Rewrite the lines from the one containing "You are a computer-use" through the last line below as a Markdown table with the columns Row and Line, numbering each row, skipping blank lines and omitting the pictures.
------------------------------------
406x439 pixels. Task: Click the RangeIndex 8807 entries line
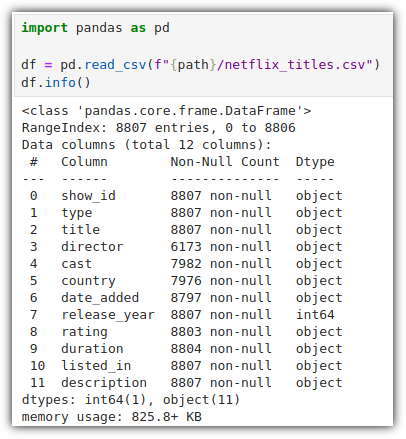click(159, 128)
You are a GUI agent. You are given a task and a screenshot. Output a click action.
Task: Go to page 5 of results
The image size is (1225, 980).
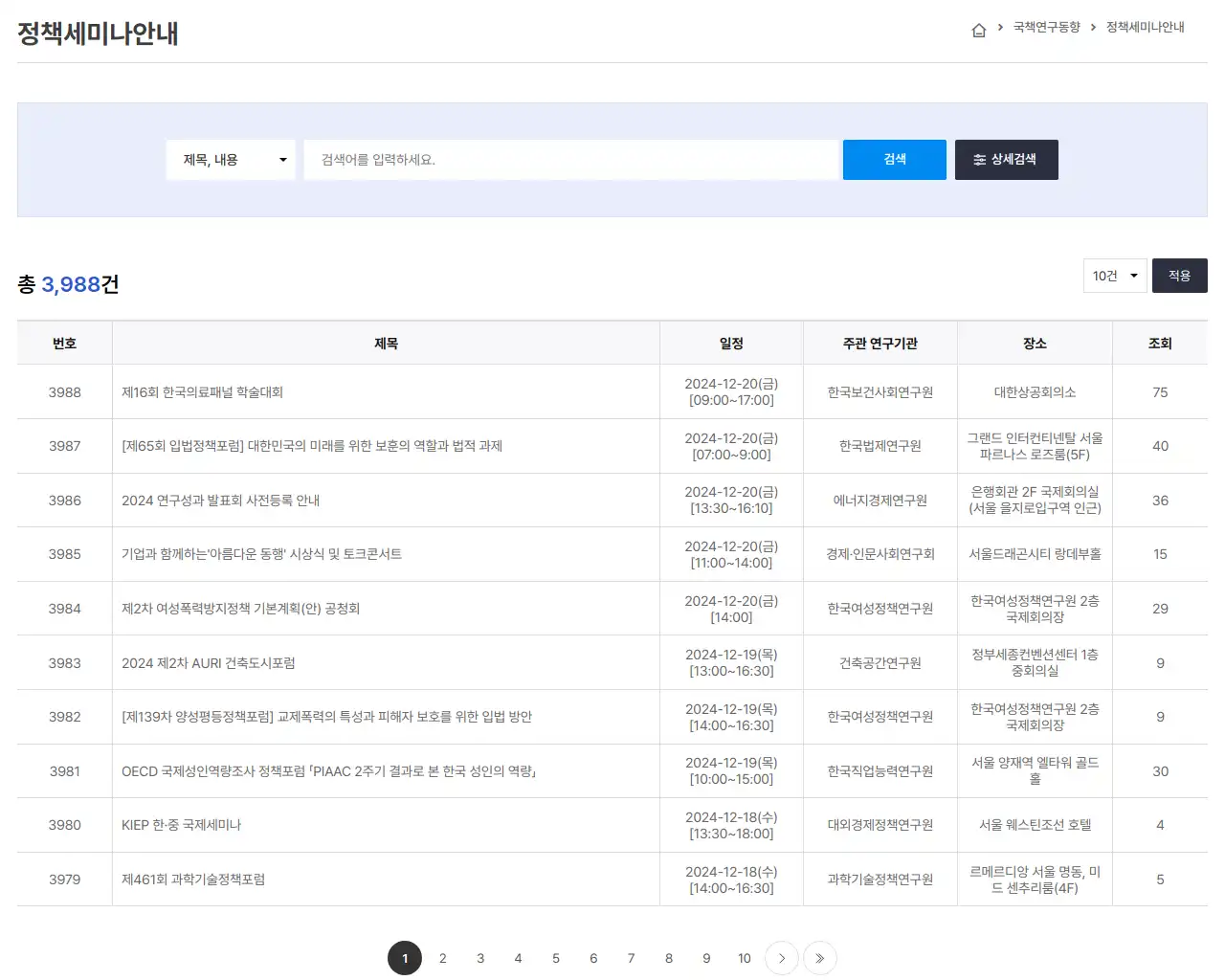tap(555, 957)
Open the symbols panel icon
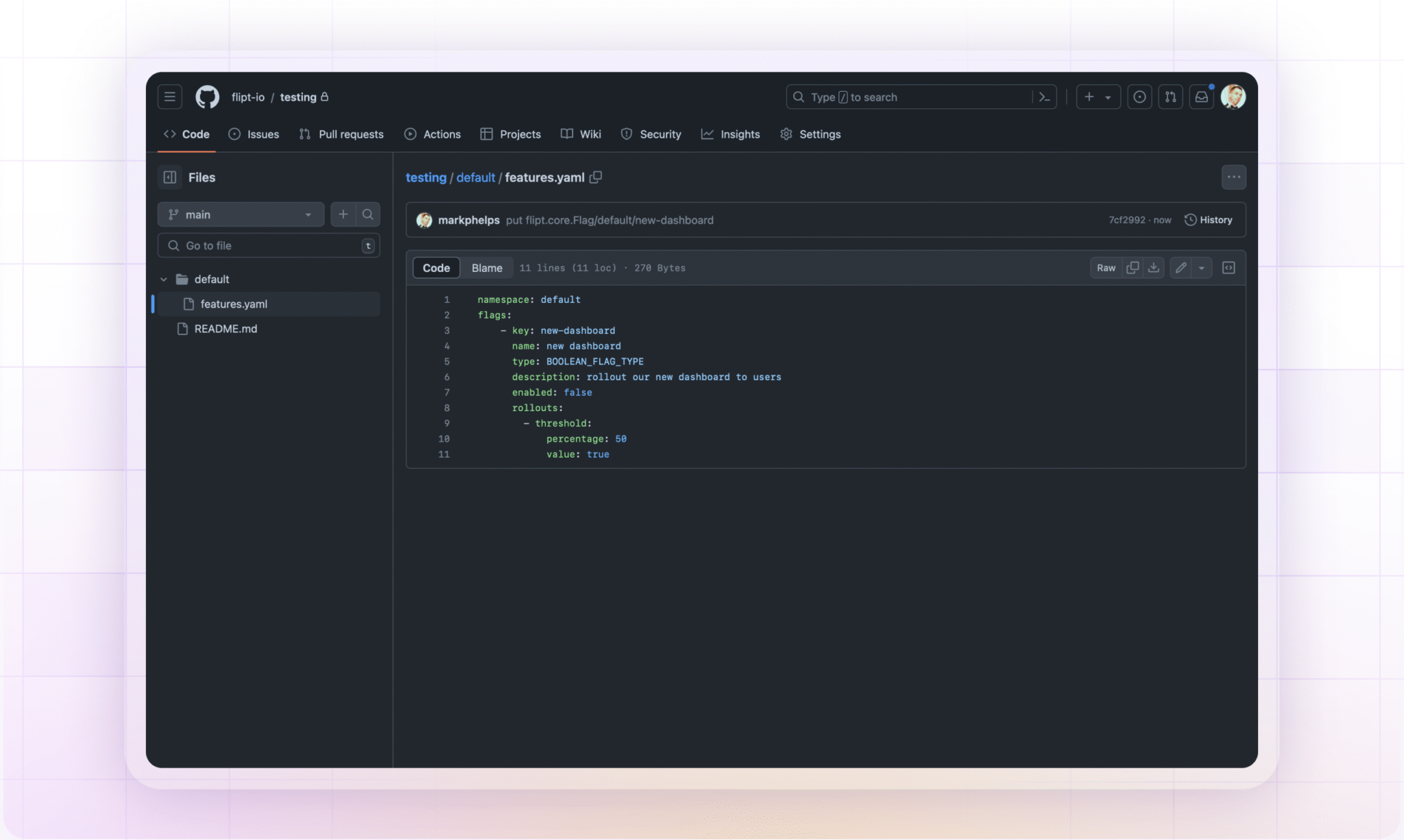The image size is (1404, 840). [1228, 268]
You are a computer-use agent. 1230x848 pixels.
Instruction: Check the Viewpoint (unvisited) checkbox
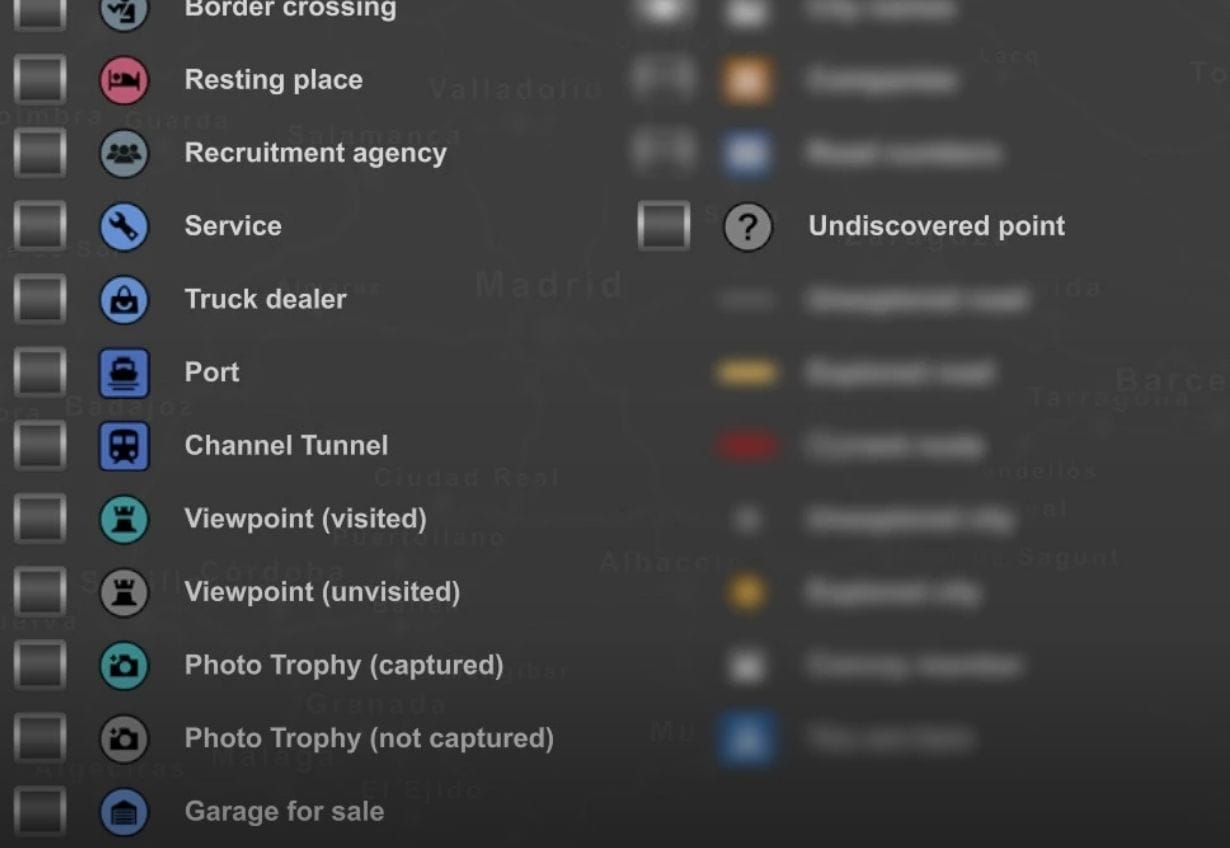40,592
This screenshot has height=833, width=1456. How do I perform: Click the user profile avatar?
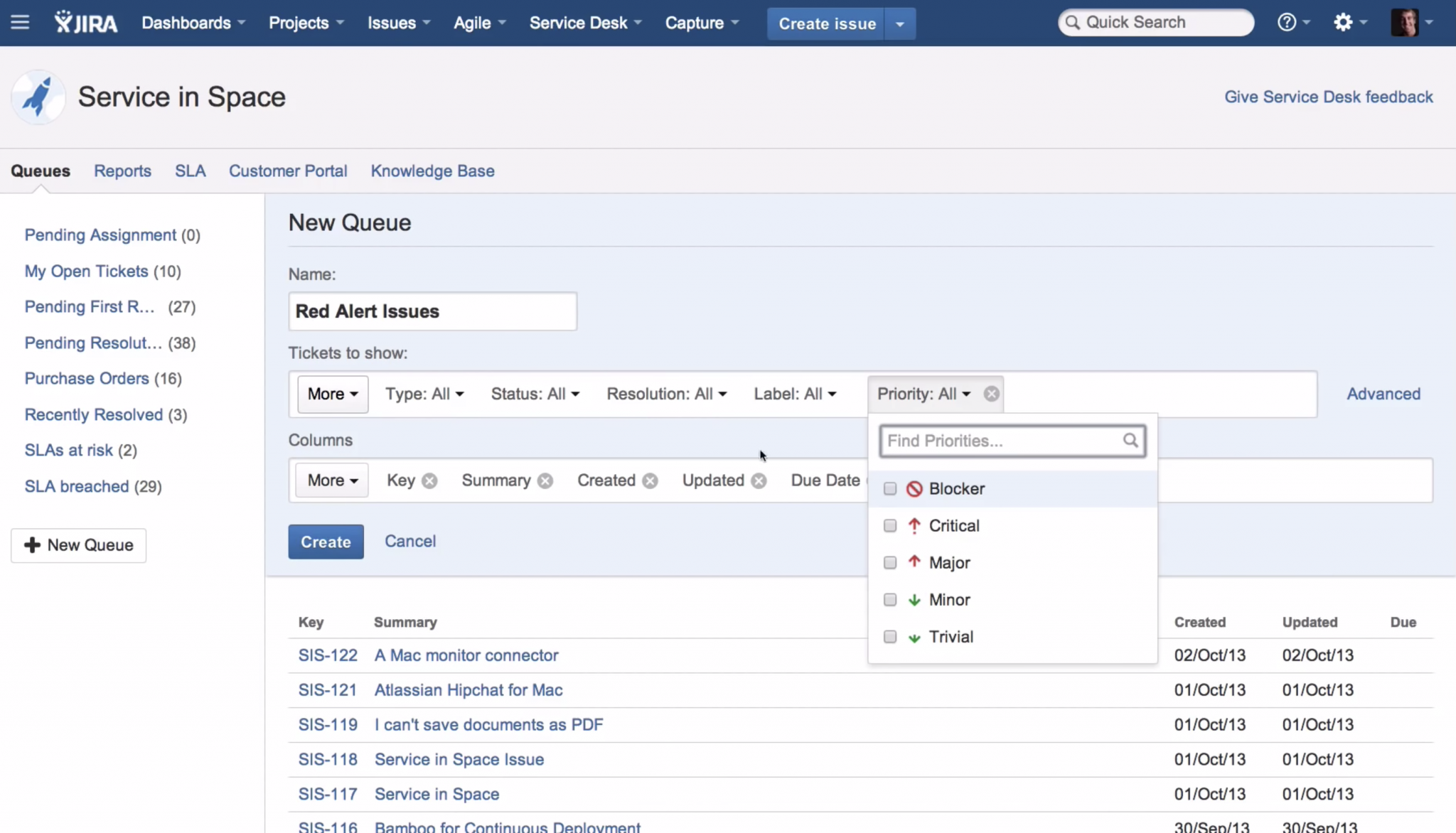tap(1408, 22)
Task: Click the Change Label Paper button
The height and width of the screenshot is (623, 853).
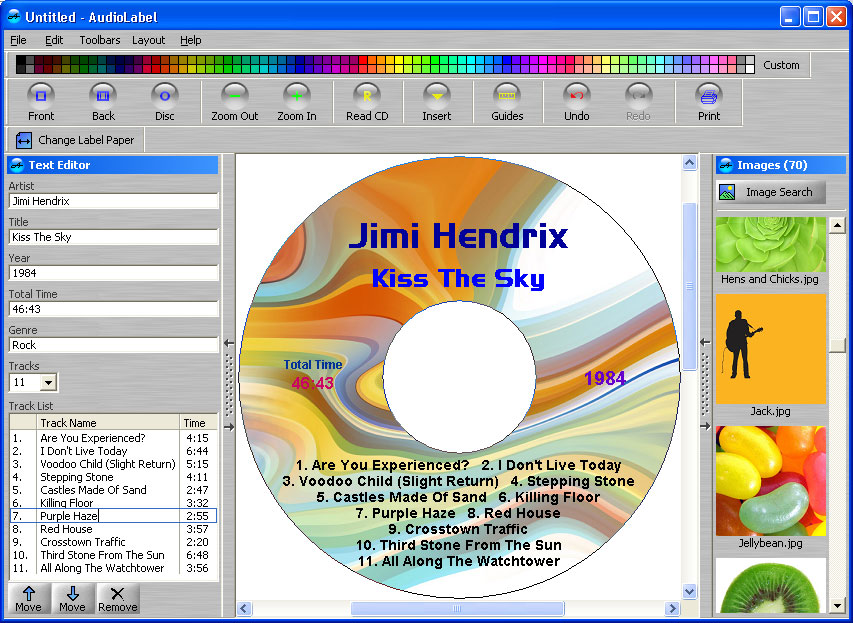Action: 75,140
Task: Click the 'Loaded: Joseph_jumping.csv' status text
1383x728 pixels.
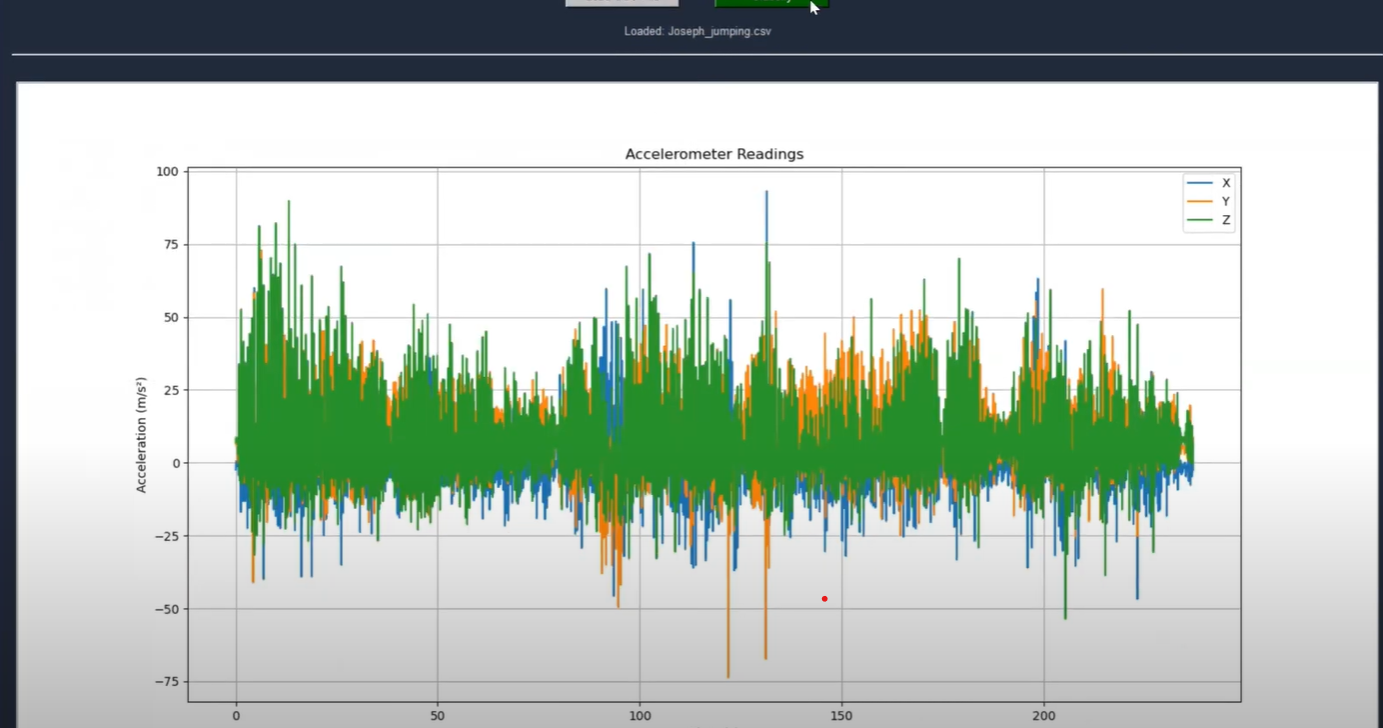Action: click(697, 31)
------------------------------------
• [Answer in full]
| Row | Line |
|---|---|
| 1 | You are a computer-use agent. 1230x848 pixels. |
| 2 | Instruction: Check the Viewpoint (unvisited) checkbox |
| 3 | 40,592 |
| 4 | This screenshot has height=833, width=1456. How do I perform: Click the user profile avatar? |
| 5 | tap(1408, 22) |
| 6 | Task: Click the Change Label Paper button |
| 7 | The height and width of the screenshot is (623, 853). |
| 8 | Action: 75,140 |
| 9 | Task: Click the 'Loaded: Joseph_jumping.csv' status text |
| 10 | 1383x728 pixels. |
| 11 | Action: click(697, 31) |